• [Action item]:
The lines you should transcribe are those from the one containing "The image size" to the end of the listing below, exactly, with pictures left out.

◆ ◆ ◆ ◆

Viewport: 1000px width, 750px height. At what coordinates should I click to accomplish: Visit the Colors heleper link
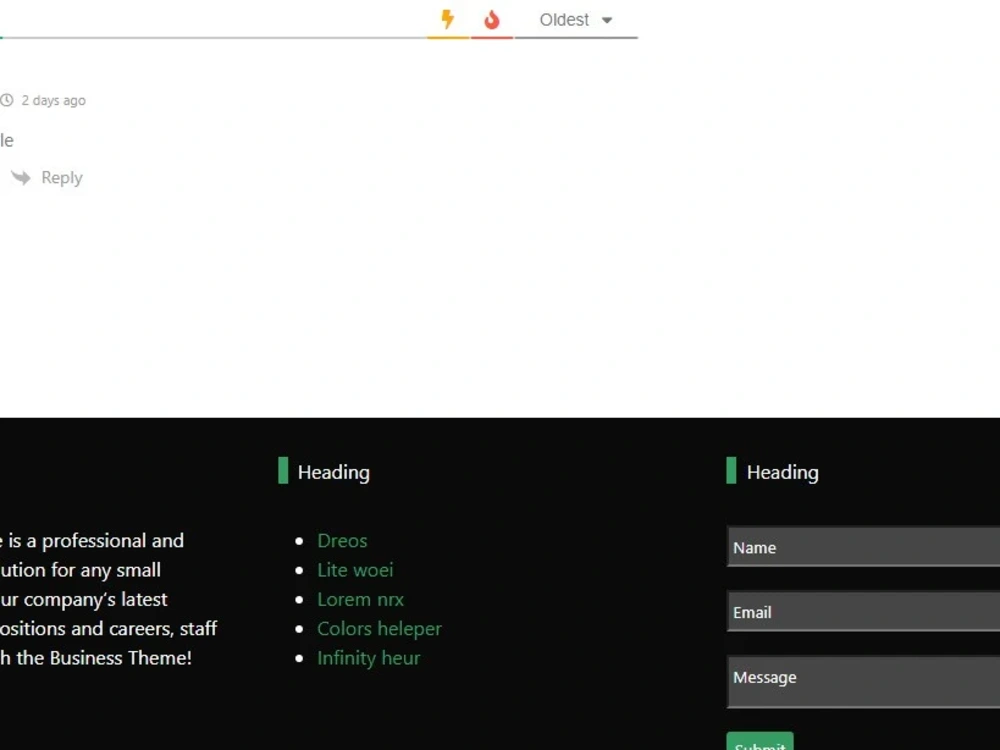(x=379, y=628)
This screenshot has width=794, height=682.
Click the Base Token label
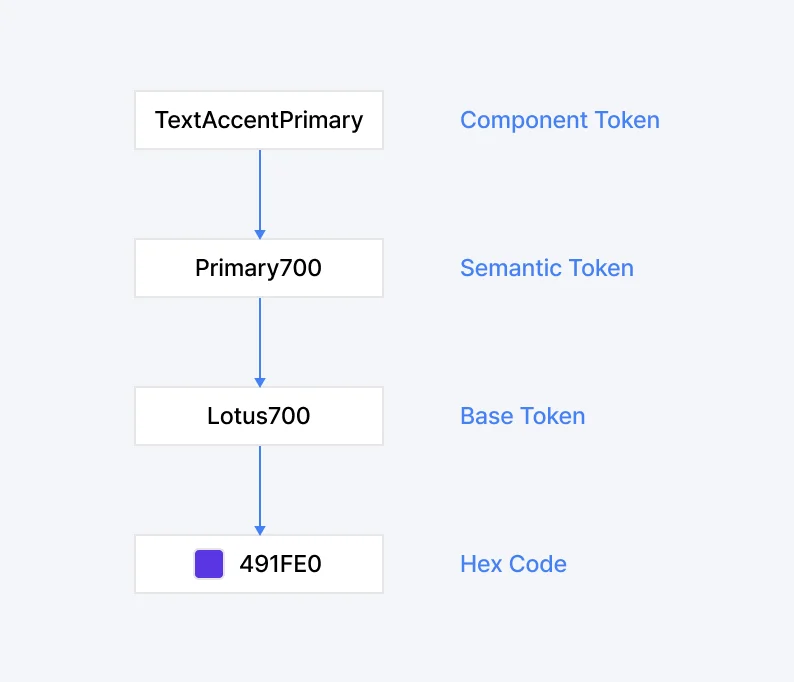[522, 416]

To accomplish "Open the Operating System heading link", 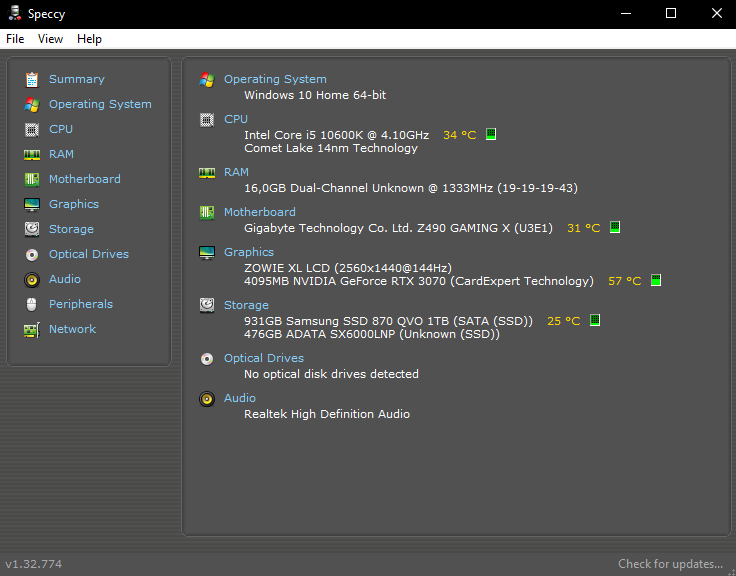I will click(x=275, y=79).
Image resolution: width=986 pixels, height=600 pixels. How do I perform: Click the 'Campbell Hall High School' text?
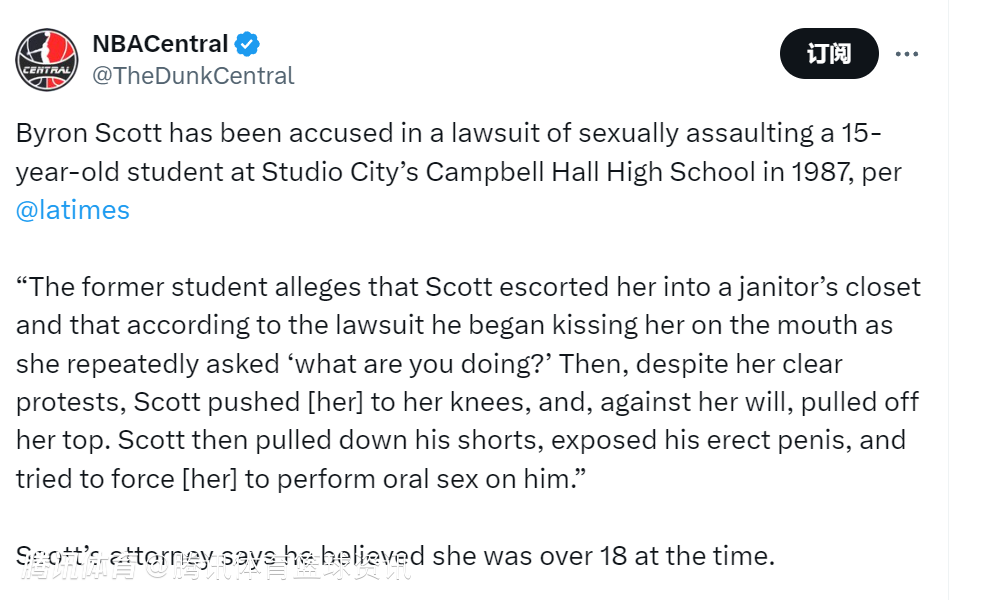pos(590,172)
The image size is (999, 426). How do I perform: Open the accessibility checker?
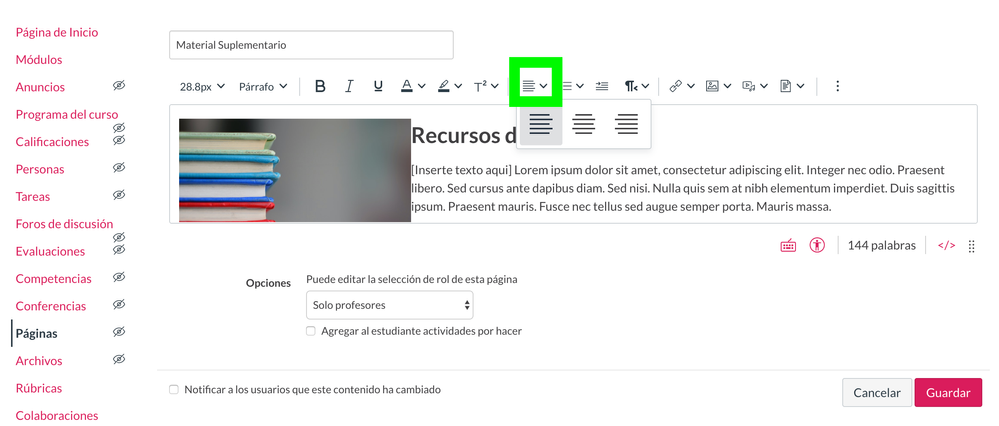(x=817, y=245)
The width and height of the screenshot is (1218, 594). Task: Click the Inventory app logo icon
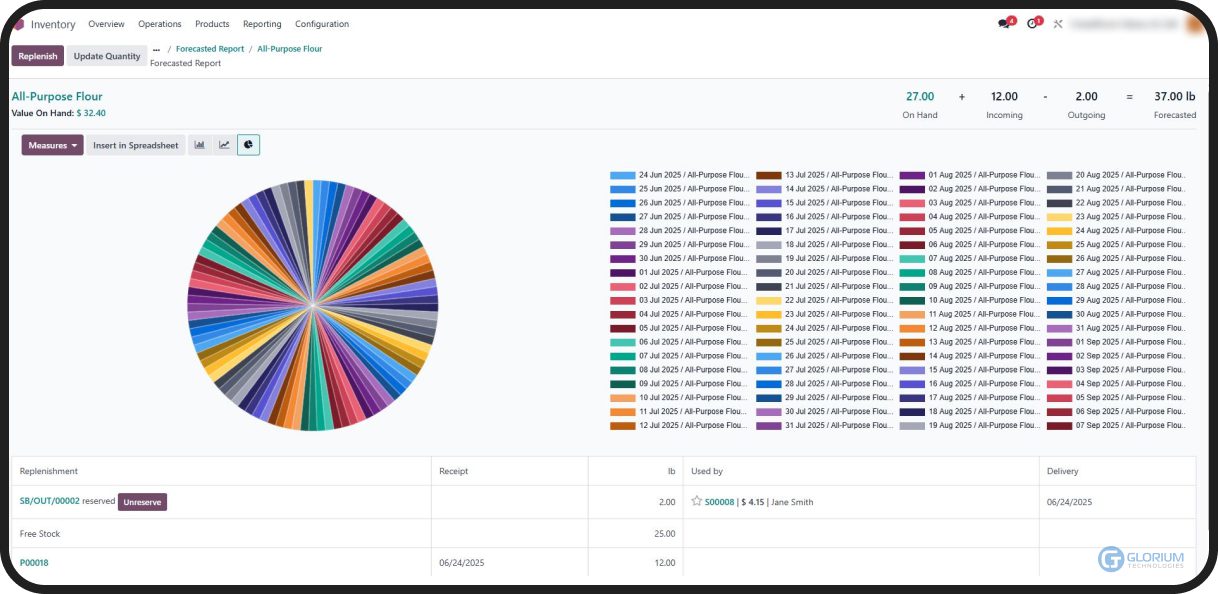(19, 24)
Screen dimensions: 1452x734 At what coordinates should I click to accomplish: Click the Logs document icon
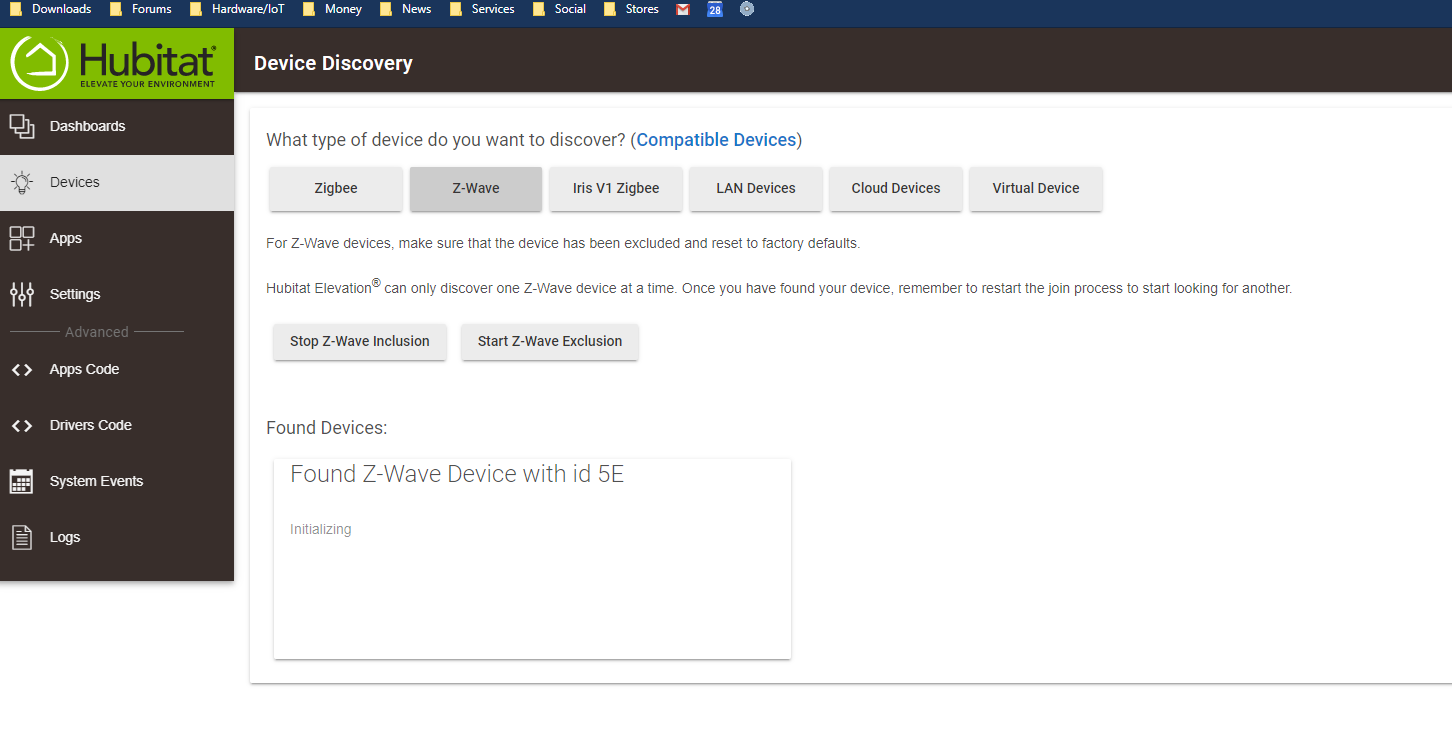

◆ ◆ ◆ ◆

• [Exercise answer]:
The image size is (999, 426). How do I perform: Open the accessibility checker?
(x=817, y=245)
The width and height of the screenshot is (1218, 594). Task: Click the Inventory app logo icon
(19, 24)
Screen dimensions: 1452x734 At what coordinates should I click to accomplish: Click the Logs document icon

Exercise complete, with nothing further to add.